%%

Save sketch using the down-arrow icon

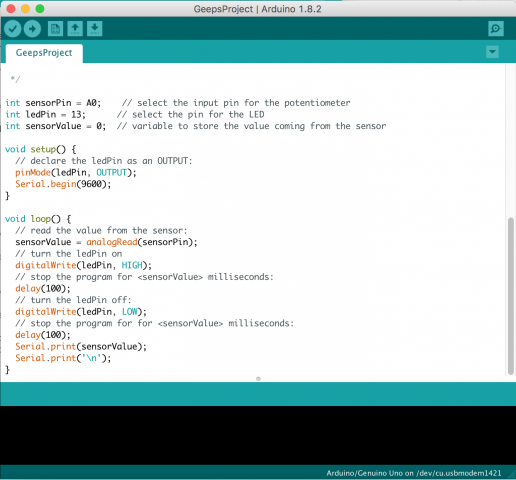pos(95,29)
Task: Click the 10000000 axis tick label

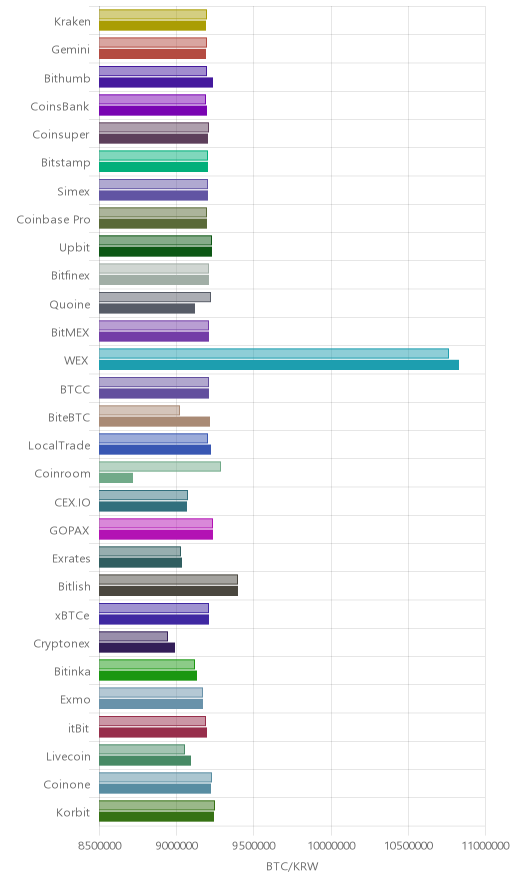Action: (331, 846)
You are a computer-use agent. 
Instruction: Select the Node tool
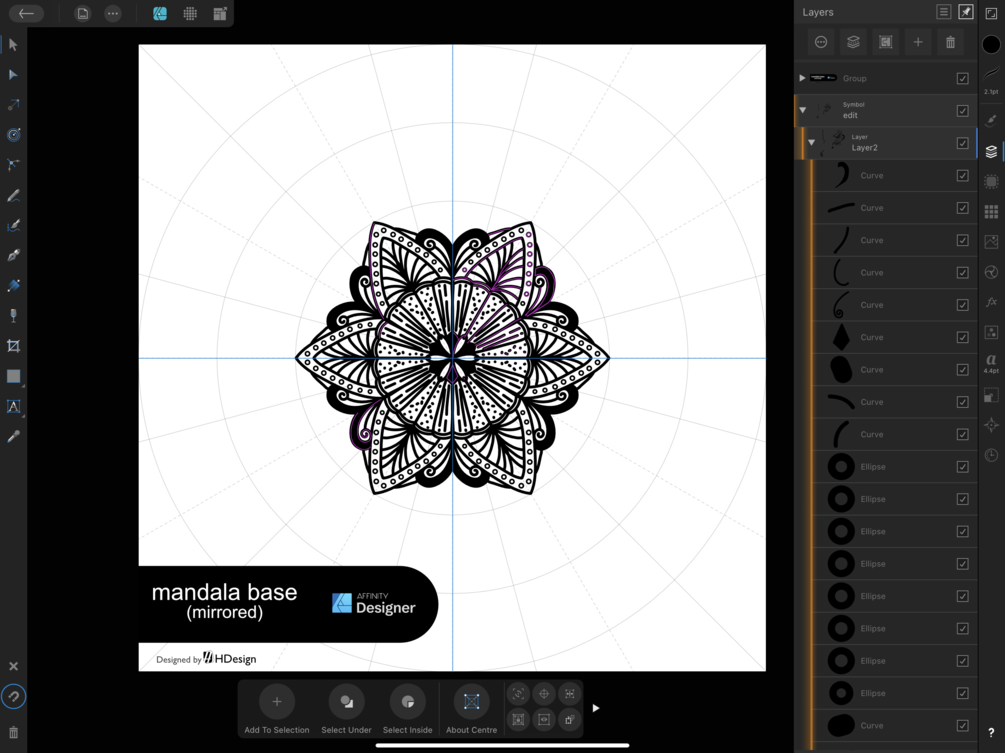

%%

◆ **The task**: With the pictures excluded, the records are to be reproduced exactly.

◆ **Solution for this exercise**:
Save sketch using the down-arrow icon

pos(95,29)
Task: Click the 10000000 axis tick label

Action: (331, 846)
You are a computer-use agent. 
Instruction: Select the Node tool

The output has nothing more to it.